Itsye resumed his former position.

“Move on!”

The official was now in an ugly mood and had raised his sabre.

Itsye felt that he must refuse to stir. But something moved his feet. It was the instinct that a policeman must be obeyed.

He went off. Back to his street. Slowly, scarcely moving his legs, without looking back at the official.

He was frozen through and through. It was as if he had no feet. As he approached the gate to his house he felt that it would be pleasant to lie down a while. This he felt against his will. He must remain in the street because he was filled with rage and must vent it in some vindictive deed. But his heavy, frozen limbs drew him to his attic, where it was frightfully cold, where the icy wind moaned and whistled. The wind was not so noisy here below. It seemed that his feet knew he would hunt up all sorts of old rags and wrap them around his frozen members.

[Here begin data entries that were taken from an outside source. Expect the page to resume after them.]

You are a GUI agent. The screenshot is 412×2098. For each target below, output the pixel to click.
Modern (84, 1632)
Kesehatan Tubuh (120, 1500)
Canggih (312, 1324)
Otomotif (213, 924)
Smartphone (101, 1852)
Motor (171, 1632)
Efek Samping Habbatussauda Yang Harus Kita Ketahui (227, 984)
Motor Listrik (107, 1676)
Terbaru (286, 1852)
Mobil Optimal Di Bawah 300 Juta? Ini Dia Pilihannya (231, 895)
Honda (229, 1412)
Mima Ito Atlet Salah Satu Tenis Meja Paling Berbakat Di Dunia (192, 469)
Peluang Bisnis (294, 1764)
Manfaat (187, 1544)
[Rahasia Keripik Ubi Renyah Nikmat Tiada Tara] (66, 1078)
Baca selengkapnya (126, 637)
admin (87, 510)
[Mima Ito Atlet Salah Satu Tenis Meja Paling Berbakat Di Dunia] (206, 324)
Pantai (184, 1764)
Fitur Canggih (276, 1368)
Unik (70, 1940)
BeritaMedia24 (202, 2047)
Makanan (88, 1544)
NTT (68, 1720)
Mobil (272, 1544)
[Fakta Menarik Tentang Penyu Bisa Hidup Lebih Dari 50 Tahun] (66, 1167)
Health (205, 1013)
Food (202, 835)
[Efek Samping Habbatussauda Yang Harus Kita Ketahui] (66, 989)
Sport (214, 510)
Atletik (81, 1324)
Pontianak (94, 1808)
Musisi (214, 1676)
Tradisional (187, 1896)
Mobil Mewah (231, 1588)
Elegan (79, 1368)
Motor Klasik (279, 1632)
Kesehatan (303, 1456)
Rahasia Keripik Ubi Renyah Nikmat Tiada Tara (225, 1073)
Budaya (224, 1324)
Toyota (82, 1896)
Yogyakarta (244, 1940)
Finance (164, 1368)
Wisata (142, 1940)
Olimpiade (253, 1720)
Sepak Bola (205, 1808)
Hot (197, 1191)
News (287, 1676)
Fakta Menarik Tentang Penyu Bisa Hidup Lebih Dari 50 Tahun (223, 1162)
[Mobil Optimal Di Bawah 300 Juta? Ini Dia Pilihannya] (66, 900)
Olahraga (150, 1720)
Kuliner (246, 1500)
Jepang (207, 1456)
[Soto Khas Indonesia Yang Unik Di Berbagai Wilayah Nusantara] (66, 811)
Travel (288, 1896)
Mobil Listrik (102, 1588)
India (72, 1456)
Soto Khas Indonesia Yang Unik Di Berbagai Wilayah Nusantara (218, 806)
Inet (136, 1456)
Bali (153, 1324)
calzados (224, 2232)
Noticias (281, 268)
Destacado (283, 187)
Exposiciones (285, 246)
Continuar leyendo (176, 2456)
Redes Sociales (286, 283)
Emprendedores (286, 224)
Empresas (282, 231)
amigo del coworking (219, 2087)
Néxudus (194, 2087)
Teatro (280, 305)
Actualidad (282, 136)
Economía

So he allowed his feet to carry him along. On the way to the garret they overturned a slop-pail and stumbled across a cat. It was they, too, who opened the door of his room. The door flew back and struck against something soft. The soft object fell, and the feet had to step over a heap of tatters out of which looked the parchment-yellow, wrinkled, peaked face of an old shrivelled-up woman.

“Wow—wow—wow!” she began to wail, hopelessly enmeshed in her rags. It was the deaf-and-dumb landlady of his lodgings.

He made no reply. The feet were already in bed.